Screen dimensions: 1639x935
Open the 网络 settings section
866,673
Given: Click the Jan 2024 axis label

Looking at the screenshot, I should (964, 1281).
********
> [Instructions for the task] The full material has to be written out again exactly as shown.

> [The answer]
Screen dimensions: 1639x935
Open the 网络 settings section
866,673
Given: Click the Jan 2024 axis label

Looking at the screenshot, I should (964, 1281).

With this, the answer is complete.